** RECORD SET follows **
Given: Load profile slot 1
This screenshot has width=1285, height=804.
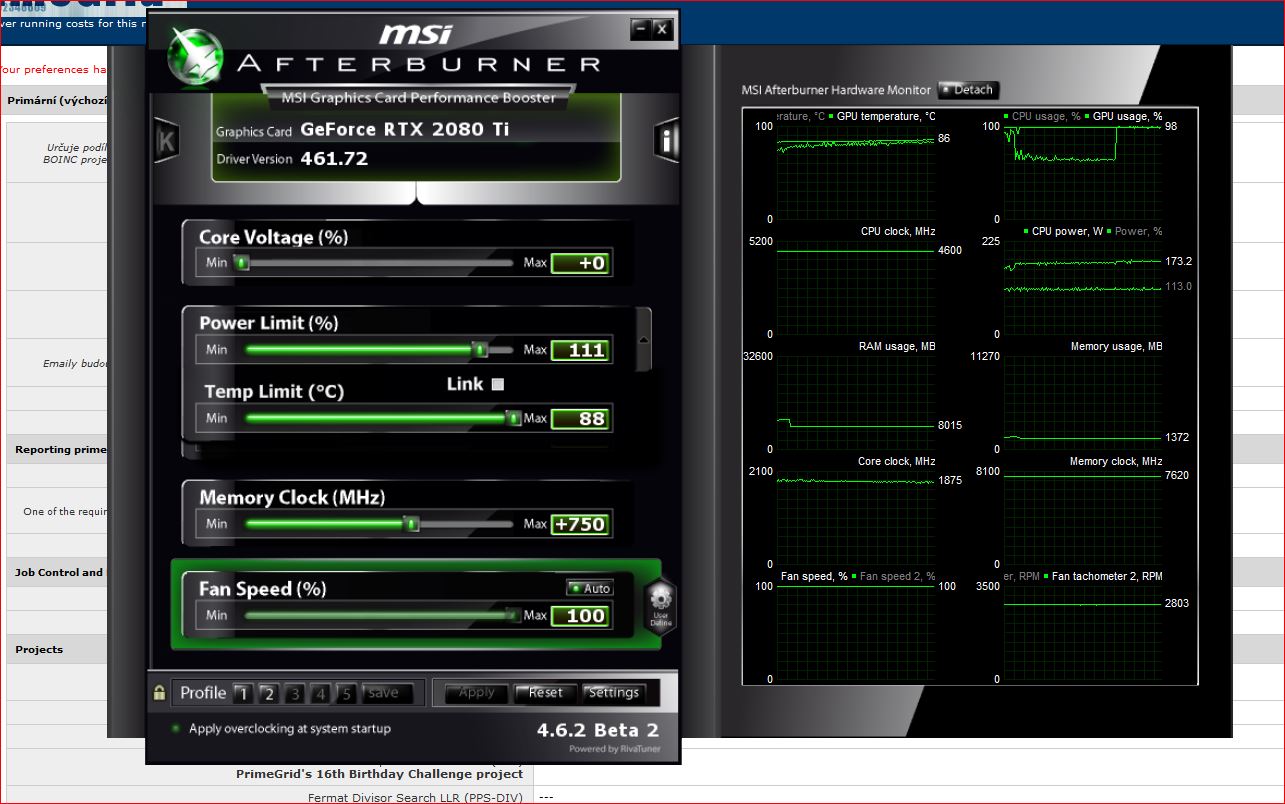Looking at the screenshot, I should [x=242, y=693].
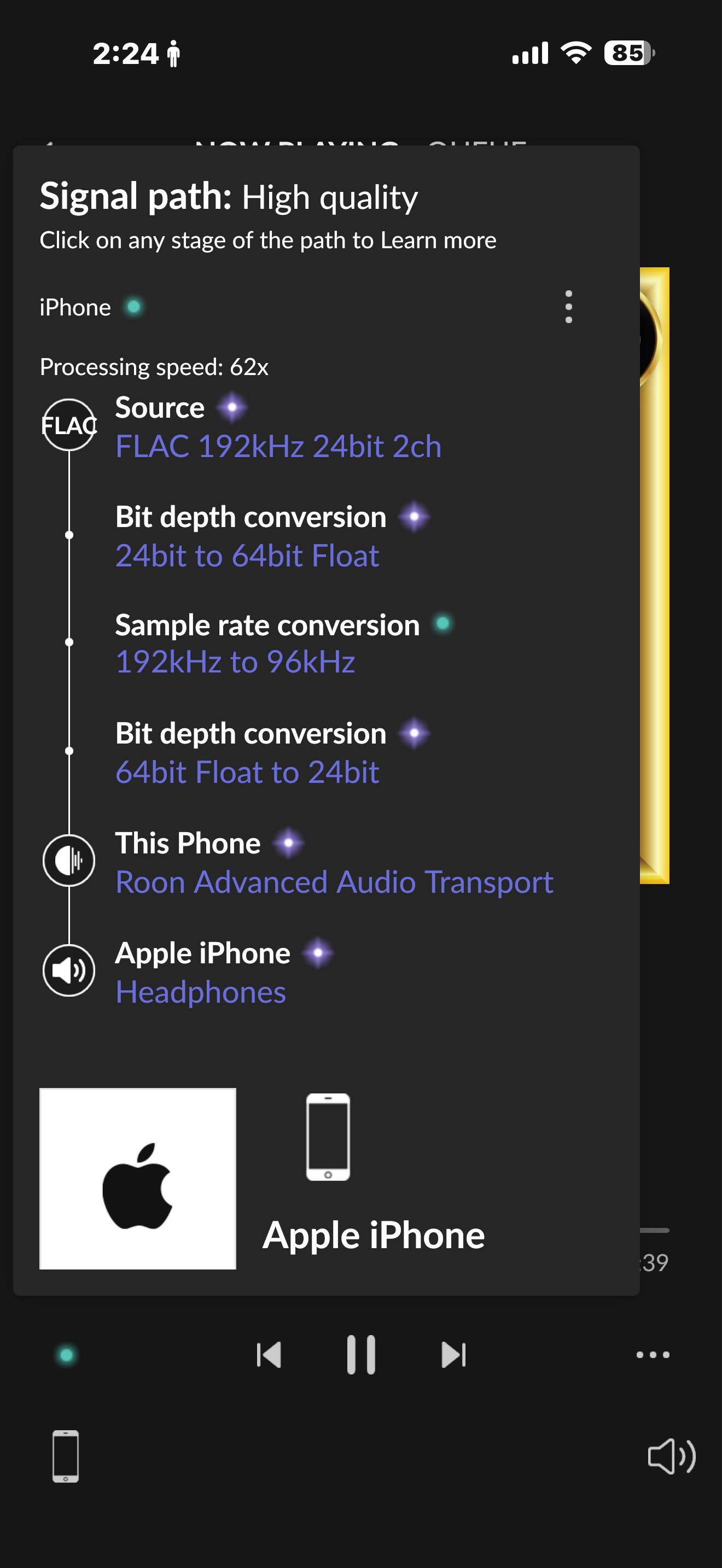
Task: Tap the 64bit Float to 24bit stage
Action: click(247, 773)
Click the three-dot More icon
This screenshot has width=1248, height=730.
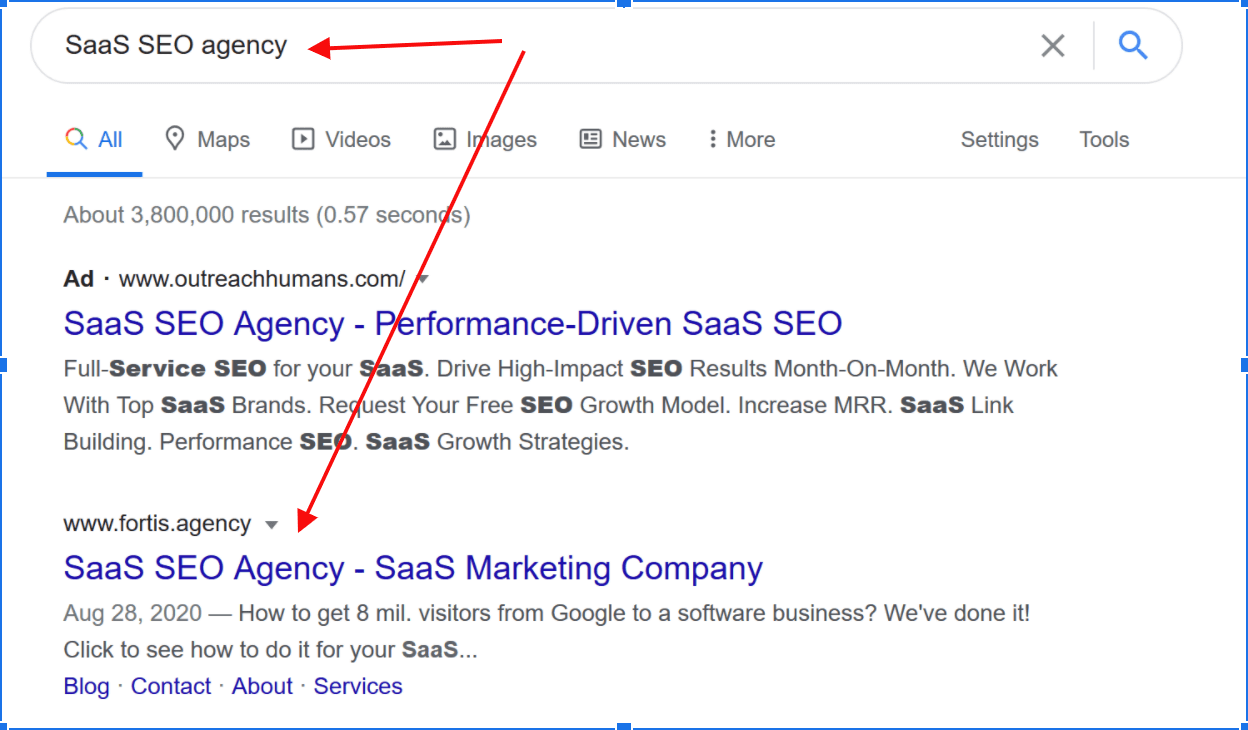click(x=712, y=139)
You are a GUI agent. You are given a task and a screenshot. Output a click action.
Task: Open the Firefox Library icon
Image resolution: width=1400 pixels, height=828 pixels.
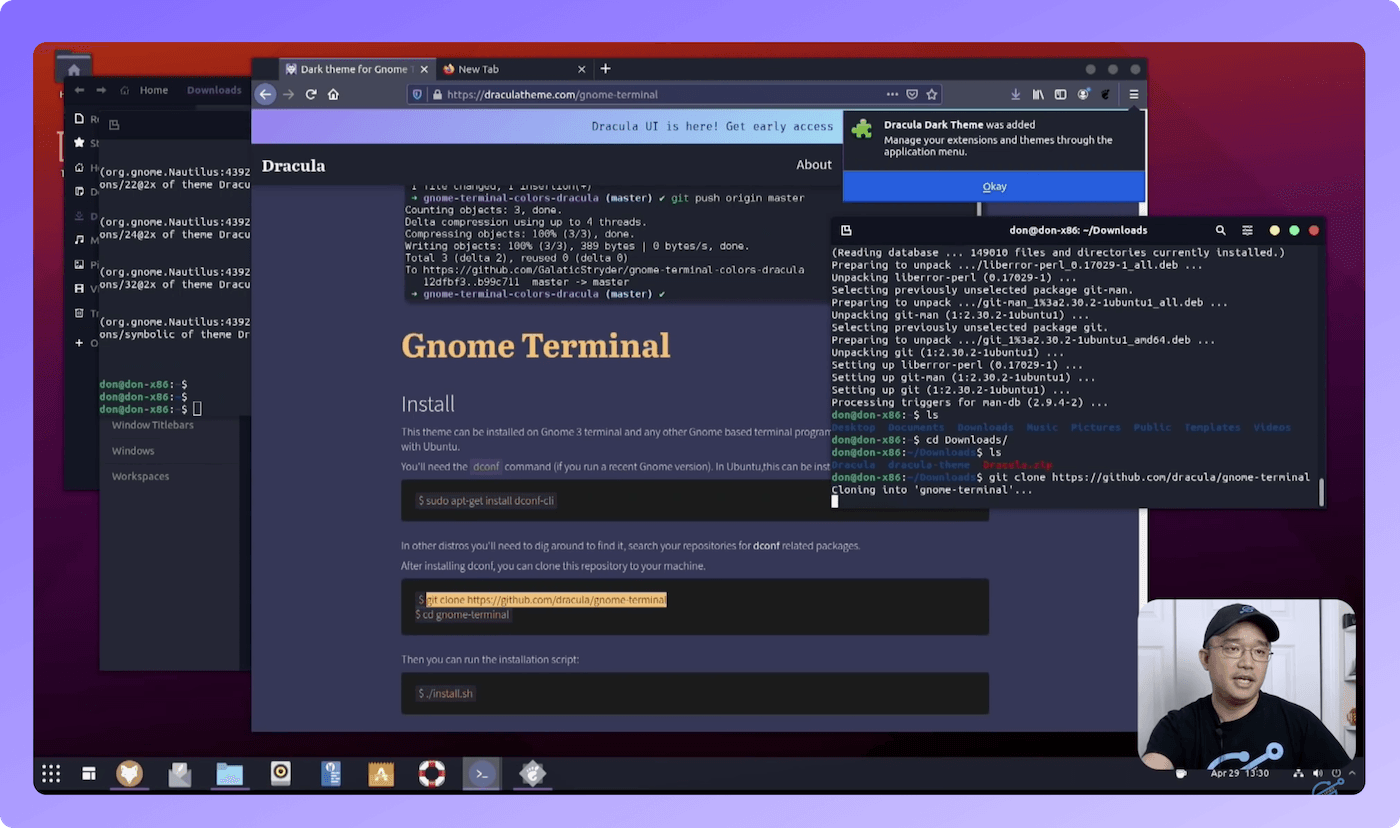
** End of RECORD SET **
• _WHAT THE TASK ASKS_:
The line containing "This screenshot has width=1285, height=804." and every line after it, through the end of the data, are to be output exactly. Omit the pictures.

• _TASK OUTPUT_:
This screenshot has width=1285, height=804.
Looking at the screenshot, I should [x=242, y=693].
Task: Tap the 64bit Float to 24bit stage
Action: click(247, 773)
Click the three-dot More icon
This screenshot has width=1248, height=730.
click(x=712, y=139)
You are a GUI agent. You are given a task and a screenshot. Output a click action.
Task: Open the Firefox Library icon
Image resolution: width=1400 pixels, height=828 pixels.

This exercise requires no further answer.